LR: How does the purchase of physical gold within an overall portfolio allocation generally create a “diversification benefit”?
Todd: A gold ETF investor buys it as a hedge against inflation and to diversify from stocks and bonds.
A physical gold investor buys gold not just as a hedge against inflation, but also to hedge against the highly leveraged Wall Street, Banking, and Federal Reserve system. These investors worry that continued debasement of the dollar with limitless money printing and low-interest rates to support the stock market creates an unprecedented strain on the traditional financial system. Physical gold is an insurance policy.
LR: Is there a correlation between changes in the value of gold and returns from stocks and bonds?
Todd: Fear plays an important role. In recent months, New York received shipments of gold equivalent to nine full loads of Boeing 737 cargo jets during the peak of COVID19 hysteria. As stock prices rise, the big money looks at making the quick returns the stock market offers. They move away from gold, and that affects short term prices.

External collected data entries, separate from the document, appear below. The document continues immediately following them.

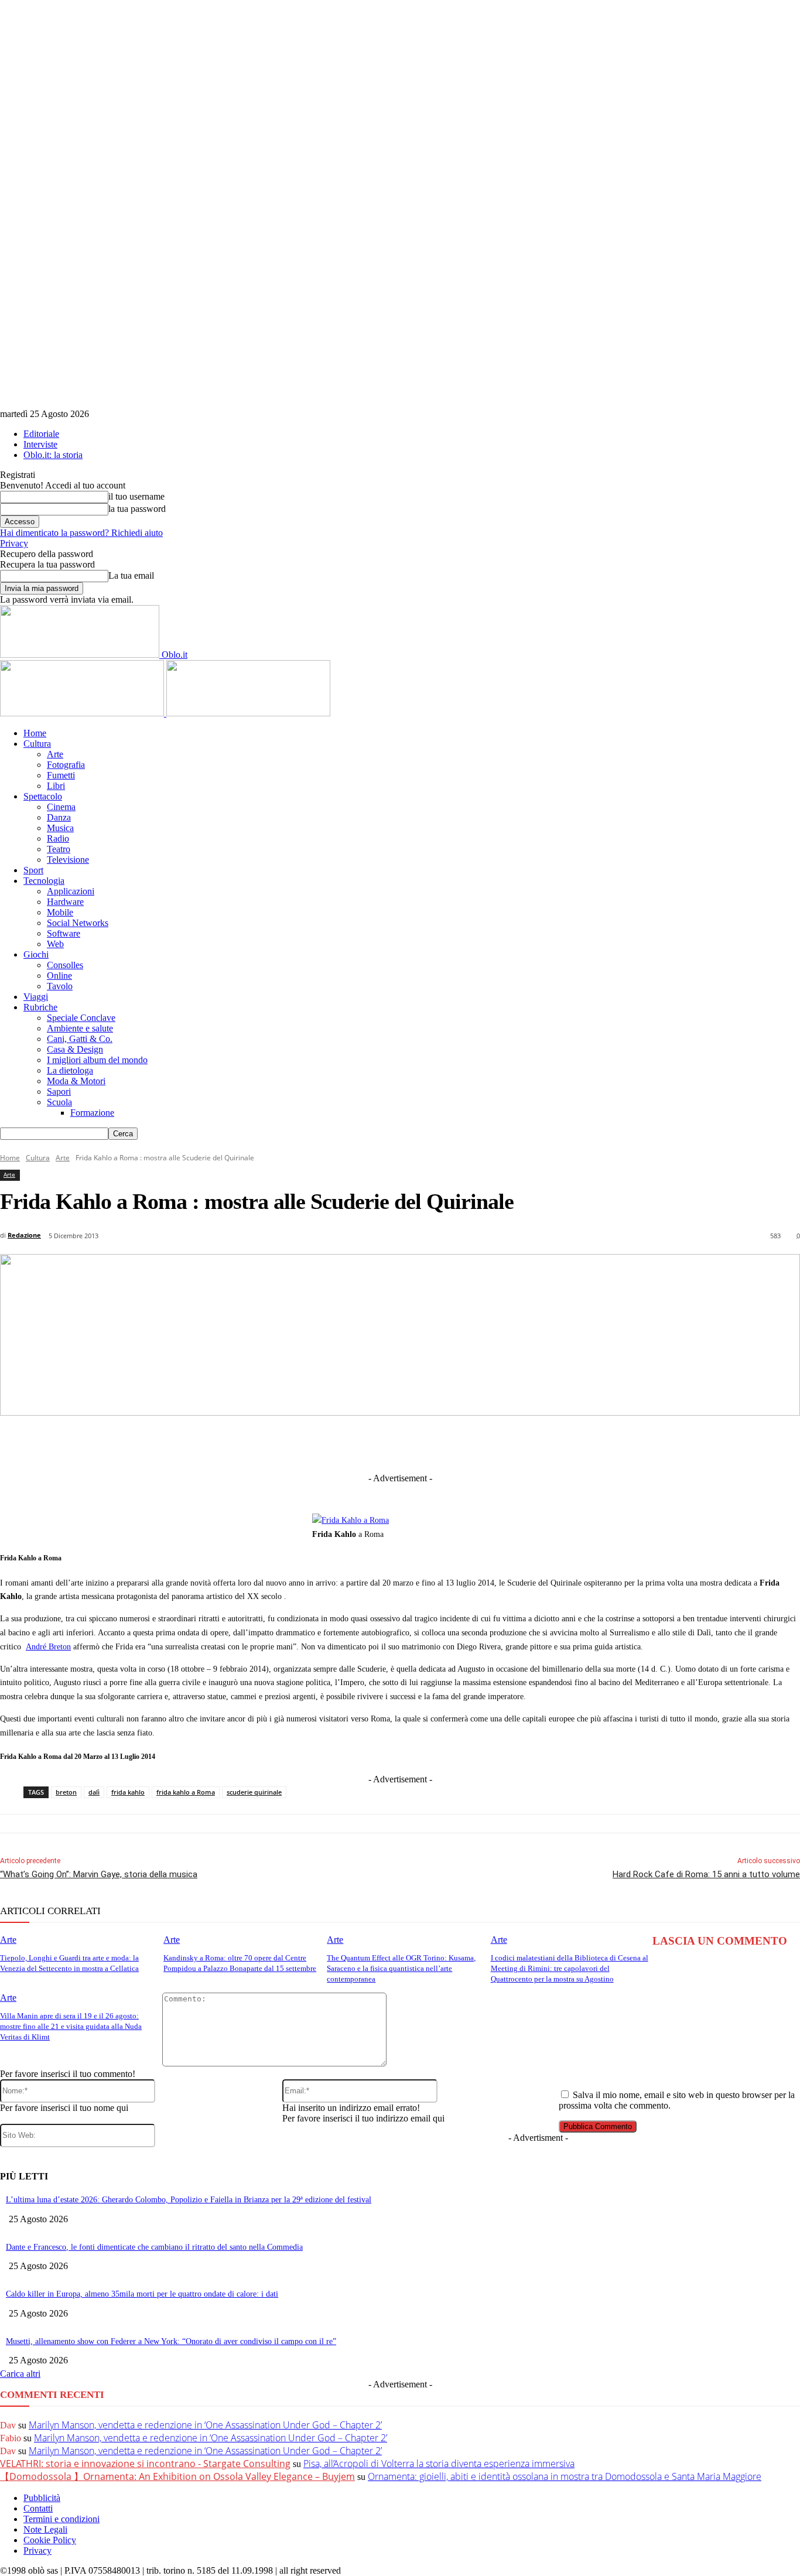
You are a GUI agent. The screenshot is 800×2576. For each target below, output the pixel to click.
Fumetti (61, 775)
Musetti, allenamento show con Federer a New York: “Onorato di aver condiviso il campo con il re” (171, 2341)
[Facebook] (253, 1443)
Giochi (36, 954)
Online (59, 975)
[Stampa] (556, 1443)
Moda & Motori (76, 1081)
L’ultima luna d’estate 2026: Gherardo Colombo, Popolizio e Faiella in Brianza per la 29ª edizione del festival (188, 2199)
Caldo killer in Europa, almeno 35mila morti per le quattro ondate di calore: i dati (142, 2294)
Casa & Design (75, 1049)
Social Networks (77, 923)
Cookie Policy (49, 2540)
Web (55, 944)
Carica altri (20, 2374)
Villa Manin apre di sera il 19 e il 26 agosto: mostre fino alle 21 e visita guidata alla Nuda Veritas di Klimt (71, 2026)
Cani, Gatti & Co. (79, 1039)
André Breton (48, 1646)
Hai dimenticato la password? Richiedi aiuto (81, 533)
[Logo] (83, 713)
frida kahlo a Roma (185, 1792)
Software (63, 933)
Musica (60, 828)
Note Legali (45, 2529)
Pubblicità (41, 2498)
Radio (58, 838)
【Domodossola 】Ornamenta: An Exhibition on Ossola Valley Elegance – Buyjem (177, 2476)
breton (66, 1792)
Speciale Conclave (81, 1018)
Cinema (61, 807)
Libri (56, 786)
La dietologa (70, 1070)
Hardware (65, 902)
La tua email (131, 575)
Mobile (60, 912)
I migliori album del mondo (97, 1060)
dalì (94, 1792)
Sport (33, 870)
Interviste (40, 444)
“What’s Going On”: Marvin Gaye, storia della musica (98, 1874)
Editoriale (41, 434)
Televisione (68, 860)
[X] (297, 1443)
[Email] (513, 1443)
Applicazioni (70, 891)
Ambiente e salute (80, 1028)
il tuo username (136, 496)
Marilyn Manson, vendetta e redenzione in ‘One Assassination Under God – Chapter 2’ (205, 2424)
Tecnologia (43, 881)
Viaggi (35, 997)
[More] (643, 1443)
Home (34, 733)
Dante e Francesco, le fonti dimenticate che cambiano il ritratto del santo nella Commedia (154, 2247)
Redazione (24, 1235)
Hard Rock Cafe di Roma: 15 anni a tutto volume (706, 1874)
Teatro (58, 849)
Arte (55, 754)
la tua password (137, 509)
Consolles (65, 965)
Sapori (59, 1091)
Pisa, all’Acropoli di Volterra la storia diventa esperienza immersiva (439, 2463)
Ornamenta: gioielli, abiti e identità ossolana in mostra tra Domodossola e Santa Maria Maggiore (564, 2476)
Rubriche (40, 1007)
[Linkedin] (340, 1443)
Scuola (59, 1102)
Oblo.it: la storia (53, 455)
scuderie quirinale (254, 1792)
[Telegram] (383, 1443)
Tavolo (60, 986)
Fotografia (66, 765)
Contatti (38, 2508)
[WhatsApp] (470, 1443)
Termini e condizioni (61, 2519)
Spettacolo (42, 796)
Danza (59, 817)
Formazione (92, 1113)
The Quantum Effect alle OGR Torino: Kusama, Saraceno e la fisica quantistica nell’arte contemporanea (401, 1968)
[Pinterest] (426, 1443)
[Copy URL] (600, 1443)
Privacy (14, 543)
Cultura (37, 744)
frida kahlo (128, 1792)
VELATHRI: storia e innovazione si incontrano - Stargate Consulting (145, 2463)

LR: What is your advice to investors?
Todd: All markets have cycles, and many experts believe we are at the end of one and the beginning of another. The transition between cycles is never smooth. Markets crash, Federal banks print, politicians point fingers and the masses revolt. During these times, fortunes are made, but the average investor usually gets crushed. Then when it’s all done, rinse, and repeat. Over time people forget about the devastation of previous cycles. The younger generation moves into their prime earning years who did not directly experience the last bubble burst, and we do all over again!
Money managers always preach diversification, and this is almost certainly the answer today. Our clientele who invest in physical gold and cryptocurrencies want the extra protection physical gold provides in these unprecedented times. I, for one, sleep a little better with a bit of insurance.